Alison GerberAlison Gerber

Postdoctoral Fellow, Lund University, Sweden

Isabel Jijón

Isabel Jijón is a Postdoctoral Research Associate at Princeton University and a Postdoctoral Fellow at the Yale Center for Cultural Sociology. Her work examines culture, globalization, and the intersection of morality and markets. Her dissertation research looks at how globally institutionalized norms shape the local law and practice of child labor in Bolivia. She has also written about the globalization of collective memory, the globalization of sport, and theories of translation.

Peer Reviewed Journal Articles
“The Universal King? Memory, Globalization, and Martin Luther King, Jr.,” Sociological Inquiry, Volume 88, Issue 1, February 2018
“The moral glocalization of sport: Local meanings of football in Chota Valley, Ecuador,” International Review for the Sociology of Sport, March 2, 2015 (published ahead of print)
“The glocalization of time and space: Soccer and meaning in Chota valley, Ecuador,” International Sociology,  vol. 28 no. 4 373-390. 2013.

Laura Milanes

Laura Milanes (Laura M. Milanes-Reyes) received her Ph.D. from the Department of Sociology at University at Albany, State University of New York. She was awarded a Fulbright grant to complete a M.A. in Sociology from the University at Albany after earning a B.Sc. in Industrial Engineering from University of the Andes (Colombia).

Her research addresses meaning-making about the economic sphere, using the insights of cultural and economic sociology. Her dissertation examined the media’s construction of The Great Recession and the 1998 crisis in Colombia. This project compared the civic logics in the U.S., part of the Global North, to those found in Colombia, a country of the Global South.

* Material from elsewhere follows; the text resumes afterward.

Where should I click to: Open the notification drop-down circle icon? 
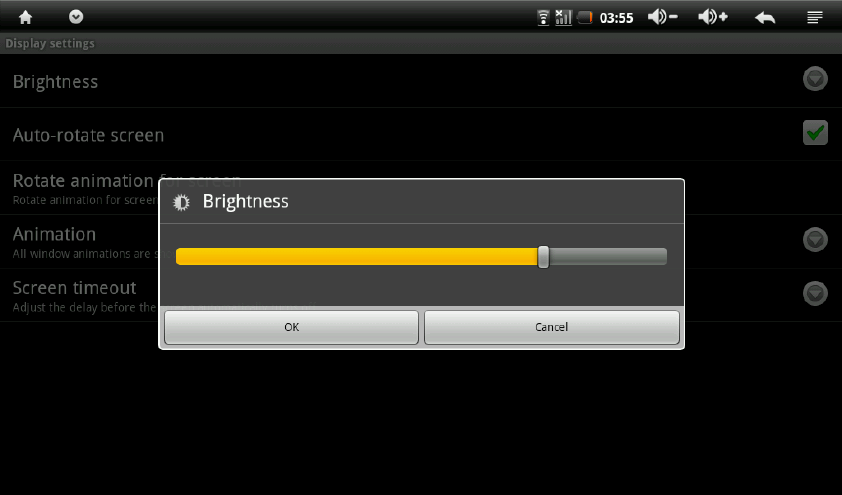tap(76, 17)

It also examined the prevalence of civic logics versus other institutional logics in the media coverage of these crises.

Laura co-authored with Elizabeth Popp Berman “The Politicization of Knowledge Claims: The ‘Laffer Curve’ in the U.S. Congress” (Qualitative Sociology, 2013) and has also undertaken a project examining CEO personal profiles in two media outlets. (Previous CCS Predoctoral Fellow, 2014 - 2017)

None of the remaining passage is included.